Coding execution is a crucial skill for developers and is often a struggle for existing large language models in AI software development. A team from Google DeepMind, Yale University, and the University of Illinois has proposed a novel approach to enhancing the ability of these models to reason about code execution. The method, called “Naturalized Execution Tuning” (NExT), equips large language models to interpret and utilise execution traces – detailed data of a program’s runtime behaviour.
Unlike traditional models, NExT incorporates execution traces, or snapshots of the state of a system at a particular point in its runtime, directly into model training.

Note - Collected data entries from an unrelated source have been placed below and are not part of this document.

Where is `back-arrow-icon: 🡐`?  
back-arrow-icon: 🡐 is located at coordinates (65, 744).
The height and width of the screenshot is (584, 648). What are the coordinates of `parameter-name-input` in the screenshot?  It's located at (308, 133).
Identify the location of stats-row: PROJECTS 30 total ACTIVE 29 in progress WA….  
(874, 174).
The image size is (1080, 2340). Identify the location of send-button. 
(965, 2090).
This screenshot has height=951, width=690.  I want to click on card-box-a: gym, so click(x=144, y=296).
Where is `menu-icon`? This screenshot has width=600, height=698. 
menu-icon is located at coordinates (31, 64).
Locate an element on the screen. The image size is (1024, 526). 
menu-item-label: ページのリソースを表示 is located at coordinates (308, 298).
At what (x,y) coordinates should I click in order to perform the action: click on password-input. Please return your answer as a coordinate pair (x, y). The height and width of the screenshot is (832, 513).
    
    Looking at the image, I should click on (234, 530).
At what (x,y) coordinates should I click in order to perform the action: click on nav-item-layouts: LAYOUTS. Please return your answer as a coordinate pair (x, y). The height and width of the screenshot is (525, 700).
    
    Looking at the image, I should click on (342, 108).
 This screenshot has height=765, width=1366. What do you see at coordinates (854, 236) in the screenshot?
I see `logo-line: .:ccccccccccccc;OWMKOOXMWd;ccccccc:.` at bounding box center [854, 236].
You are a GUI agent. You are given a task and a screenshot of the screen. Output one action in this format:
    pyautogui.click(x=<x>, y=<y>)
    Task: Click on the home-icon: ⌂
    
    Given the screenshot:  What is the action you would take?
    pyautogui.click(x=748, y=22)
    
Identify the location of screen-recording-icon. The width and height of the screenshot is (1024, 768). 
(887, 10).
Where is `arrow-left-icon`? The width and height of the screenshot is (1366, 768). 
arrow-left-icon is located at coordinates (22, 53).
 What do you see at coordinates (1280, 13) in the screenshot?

This way, NExT fosters a deeper understanding of code based on its semantic components and facilitates a more nuanced reasoning process for the models. By embedding execution traces as inline comments, NExT allows these models to consider vital context that other models often overlook.
NExT’s methodology also stands out through its use of an iterative self-training loop, which progressively refines the model’s ability to generate execution-aware rationales. At the outset, the method combines proposed code fixes with synthesized execution traces in a dataset, detailing variable states and changes during execution. Using Google’s PaLM 2 model, NExT evaluates its performance in programming tasks such as code repair. Through repeated iterations, the model’s accuracy progressively improves.
Proven effective in practical applications, NExT applied to the PaLM 2 model resulted in a 26.1% increase in the fixed rate on the Mbpp-R dataset as well as a 14.3% improvement on HumanEval Fix-Plus. Moreover, the quality of generated rationales, crucial for explaining code fixes, was noticeably improved based on automated metrics and human evaluations.
In conclusion, NExT has significantly improved models’ ability to understand and rectify code. By integrating execution traces into training, NExT drastically increases the fix rates and rationale quality in complex programming tasks. Its practical impact on enhancing the accuracy and reliability of automated program repair demonstrates its potential to revolutionise software development practices.